Copy out every one of the entries below word for word, from the first line to the last.

BEGIN GIVEN DATA

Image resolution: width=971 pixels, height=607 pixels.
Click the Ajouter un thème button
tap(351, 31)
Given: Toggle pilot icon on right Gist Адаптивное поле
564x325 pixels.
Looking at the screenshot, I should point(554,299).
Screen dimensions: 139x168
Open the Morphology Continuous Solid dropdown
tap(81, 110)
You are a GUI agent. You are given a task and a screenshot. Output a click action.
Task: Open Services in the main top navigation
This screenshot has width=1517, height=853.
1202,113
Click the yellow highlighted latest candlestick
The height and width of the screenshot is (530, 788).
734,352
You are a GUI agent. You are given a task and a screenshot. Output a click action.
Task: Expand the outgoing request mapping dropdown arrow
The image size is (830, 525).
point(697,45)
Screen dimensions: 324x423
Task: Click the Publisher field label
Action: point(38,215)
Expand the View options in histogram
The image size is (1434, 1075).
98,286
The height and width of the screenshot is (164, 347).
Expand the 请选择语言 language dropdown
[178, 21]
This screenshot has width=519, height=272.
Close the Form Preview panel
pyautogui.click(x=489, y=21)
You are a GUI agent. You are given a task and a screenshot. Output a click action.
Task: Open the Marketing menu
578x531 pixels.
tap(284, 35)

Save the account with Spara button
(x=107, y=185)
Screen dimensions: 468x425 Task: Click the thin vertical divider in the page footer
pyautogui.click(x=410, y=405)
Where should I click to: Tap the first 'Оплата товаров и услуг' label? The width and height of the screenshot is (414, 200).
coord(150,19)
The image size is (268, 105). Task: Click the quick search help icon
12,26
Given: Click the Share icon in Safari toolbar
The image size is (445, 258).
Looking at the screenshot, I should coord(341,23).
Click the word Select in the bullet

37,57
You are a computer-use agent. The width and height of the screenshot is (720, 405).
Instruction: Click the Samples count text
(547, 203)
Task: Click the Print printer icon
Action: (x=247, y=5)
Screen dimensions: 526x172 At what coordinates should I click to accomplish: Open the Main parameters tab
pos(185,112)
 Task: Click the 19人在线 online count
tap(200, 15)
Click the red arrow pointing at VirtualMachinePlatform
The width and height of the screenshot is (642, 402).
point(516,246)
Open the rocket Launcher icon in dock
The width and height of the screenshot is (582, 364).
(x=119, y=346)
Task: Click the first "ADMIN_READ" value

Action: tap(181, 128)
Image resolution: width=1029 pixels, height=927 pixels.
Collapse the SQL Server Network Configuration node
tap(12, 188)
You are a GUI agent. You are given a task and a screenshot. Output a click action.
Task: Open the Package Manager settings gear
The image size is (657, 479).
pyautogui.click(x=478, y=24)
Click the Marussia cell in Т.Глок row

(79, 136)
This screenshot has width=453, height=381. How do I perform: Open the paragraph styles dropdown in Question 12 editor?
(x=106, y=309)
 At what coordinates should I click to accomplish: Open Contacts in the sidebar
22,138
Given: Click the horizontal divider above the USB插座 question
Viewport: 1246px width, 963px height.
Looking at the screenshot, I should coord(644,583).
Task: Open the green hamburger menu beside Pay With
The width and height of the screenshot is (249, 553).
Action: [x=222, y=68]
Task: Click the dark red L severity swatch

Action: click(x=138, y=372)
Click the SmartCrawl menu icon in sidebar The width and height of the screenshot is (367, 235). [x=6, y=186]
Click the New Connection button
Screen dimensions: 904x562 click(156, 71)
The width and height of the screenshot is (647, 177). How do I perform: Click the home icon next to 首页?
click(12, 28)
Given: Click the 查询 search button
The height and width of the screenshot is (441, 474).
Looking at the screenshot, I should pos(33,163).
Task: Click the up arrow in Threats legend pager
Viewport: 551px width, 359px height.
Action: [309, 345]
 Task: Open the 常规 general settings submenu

END GIVEN DATA

THE OUTPUT:
Image resolution: width=971 pixels, height=607 pixels.
Click the Ajouter un thème button
tap(351, 31)
Given: Toggle pilot icon on right Gist Адаптивное поле
564x325 pixels.
Looking at the screenshot, I should point(554,299).
Screen dimensions: 139x168
Open the Morphology Continuous Solid dropdown
tap(81, 110)
You are a GUI agent. You are given a task and a screenshot. Output a click action.
Task: Open Services in the main top navigation
This screenshot has width=1517, height=853.
1202,113
Click the yellow highlighted latest candlestick
The height and width of the screenshot is (530, 788).
734,352
You are a GUI agent. You are given a task and a screenshot. Output a click action.
Task: Expand the outgoing request mapping dropdown arrow
The image size is (830, 525).
point(697,45)
Screen dimensions: 324x423
Task: Click the Publisher field label
Action: point(38,215)
Expand the View options in histogram
The image size is (1434, 1075).
98,286
The height and width of the screenshot is (164, 347).
Expand the 请选择语言 language dropdown
[178, 21]
This screenshot has width=519, height=272.
Close the Form Preview panel
pyautogui.click(x=489, y=21)
You are a GUI agent. You are given a task and a screenshot. Output a click action.
Task: Open the Marketing menu
578x531 pixels.
tap(284, 35)

Save the account with Spara button
(x=107, y=185)
Screen dimensions: 468x425 Task: Click the thin vertical divider in the page footer
pyautogui.click(x=410, y=405)
Where should I click to: Tap the first 'Оплата товаров и услуг' label? The width and height of the screenshot is (414, 200).
coord(150,19)
The image size is (268, 105). Task: Click the quick search help icon
12,26
Given: Click the Share icon in Safari toolbar
The image size is (445, 258).
Looking at the screenshot, I should coord(341,23).
Click the word Select in the bullet

37,57
You are a computer-use agent. The width and height of the screenshot is (720, 405).
Instruction: Click the Samples count text
(547, 203)
Task: Click the Print printer icon
Action: (x=247, y=5)
Screen dimensions: 526x172 At what coordinates should I click to accomplish: Open the Main parameters tab
pos(185,112)
 Task: Click the 19人在线 online count
tap(200, 15)
Click the red arrow pointing at VirtualMachinePlatform
The width and height of the screenshot is (642, 402).
point(516,246)
Open the rocket Launcher icon in dock
The width and height of the screenshot is (582, 364).
(x=119, y=346)
Task: Click the first "ADMIN_READ" value

Action: tap(181, 128)
Image resolution: width=1029 pixels, height=927 pixels.
Collapse the SQL Server Network Configuration node
tap(12, 188)
You are a GUI agent. You are given a task and a screenshot. Output a click action.
Task: Open the Package Manager settings gear
The image size is (657, 479).
pyautogui.click(x=478, y=24)
Click the Marussia cell in Т.Глок row

(79, 136)
This screenshot has width=453, height=381. How do I perform: Open the paragraph styles dropdown in Question 12 editor?
(x=106, y=309)
 At what coordinates should I click to accomplish: Open Contacts in the sidebar
22,138
Given: Click the horizontal divider above the USB插座 question
Viewport: 1246px width, 963px height.
Looking at the screenshot, I should coord(644,583).
Task: Open the green hamburger menu beside Pay With
The width and height of the screenshot is (249, 553).
Action: [x=222, y=68]
Task: Click the dark red L severity swatch

Action: click(x=138, y=372)
Click the SmartCrawl menu icon in sidebar The width and height of the screenshot is (367, 235). [x=6, y=186]
Click the New Connection button
Screen dimensions: 904x562 click(156, 71)
The width and height of the screenshot is (647, 177). How do I perform: Click the home icon next to 首页?
click(12, 28)
Given: Click the 查询 search button
The height and width of the screenshot is (441, 474).
Looking at the screenshot, I should pos(33,163).
Task: Click the up arrow in Threats legend pager
Viewport: 551px width, 359px height.
Action: [309, 345]
 Task: Open the 常规 general settings submenu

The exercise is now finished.